The image, after applying QR Mask 1, yields some polyominoes. All of these are examples of a pattern in Conway's Game of Life called the METHUSELAH. The exception is the line of 5 in the upper right; this forms the corruption.

At this point, we use the entangled puzzle Single Elimination to extract 2 letters from each bitmask layer answer, ordering by QR mask used. In Single Elimination, when we enter an answer, we typically obtain two letters as the winners of the two single eliminination brackets. However, if we input a bitmask layer answer into Single Elimination, we obtain the phrase "Error: Unknown Interference". This suggests that we need to compute the winner of the brackets ourselves. The extracted letters are summarized in the following table:

QR Mask NumberWordLeftbye LetterRightbye Letter
0AVARICEVE
1METHUSELAHST
2CONGRATULATIONSAG
3ANDROMEDAOD
4DELTADE
5ASSEMBLYSS
7FUKUOKAOF

Reading the extracted letters, we obtain the cluephrase VESTA GODDESS OF and hence obtain the answer HEARTH.

Author's Notes

The origin of this puzzle was from Puzzle Potluck 3, where the final runaround involved receiving a QR code piece-by-piece. Our team got stuck on one of the pieces and thus couldn't continue for several hours. We later learned that some team members had manually decoded the QR code, thus getting the next step with fewer pieces. As such, I learned how to decode QR codes manually, and set about making a puzzle related to that.

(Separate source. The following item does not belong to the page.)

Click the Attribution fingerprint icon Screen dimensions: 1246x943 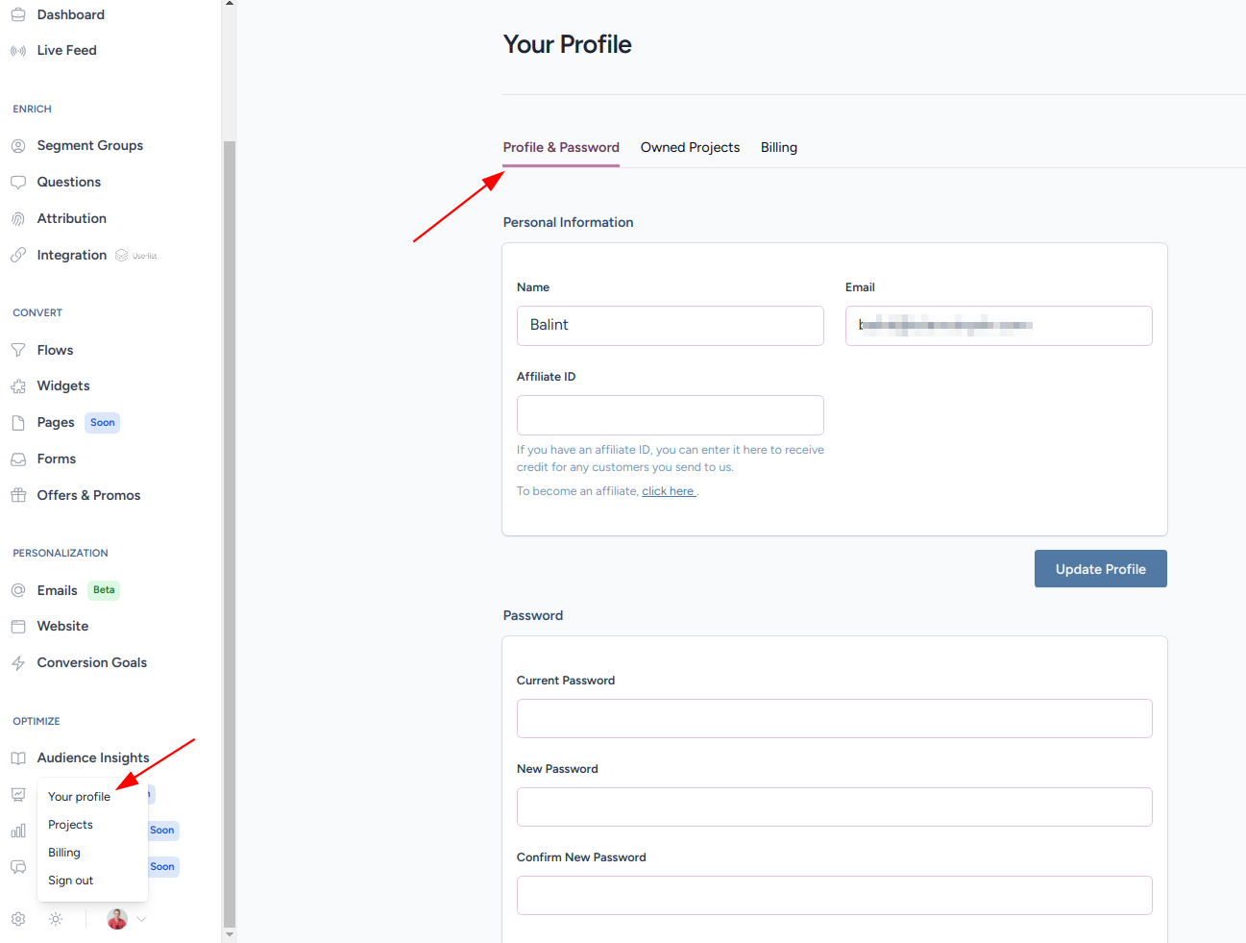(18, 219)
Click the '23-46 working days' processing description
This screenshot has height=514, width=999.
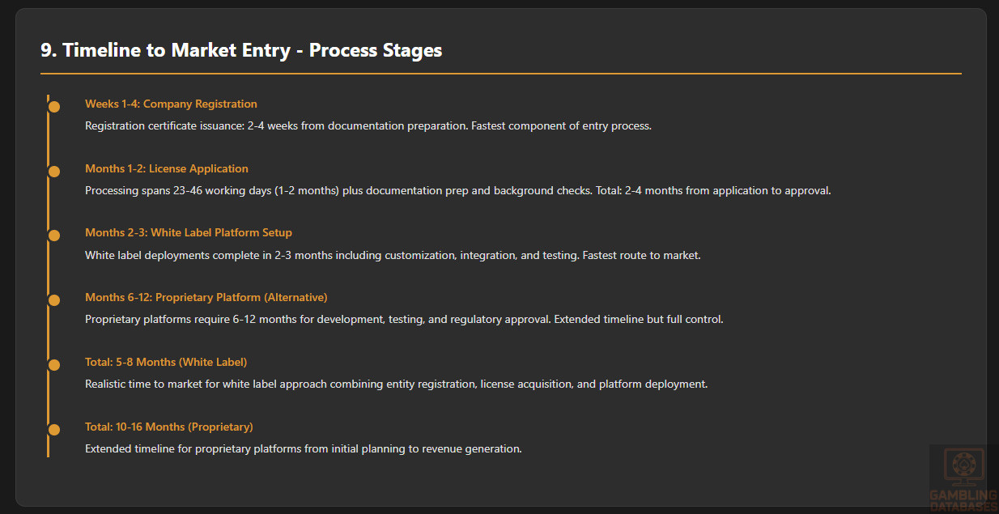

The steganography idea was originally from a puzzle idea for Teammate Hunt 2020; in that version, there would have been 24 sub puzzles, culminating in 3 minimetas (one for R, one for G, one for B) and a final minimetameta. This eventually got cut due to being basically a full hunt in one puzzle. In making this puzzle, we decided on answers before making the Single Elimination grid. It took a few tries for our program to spit out a working solution, but overall, I was very satisfied with how this puzzle turned out.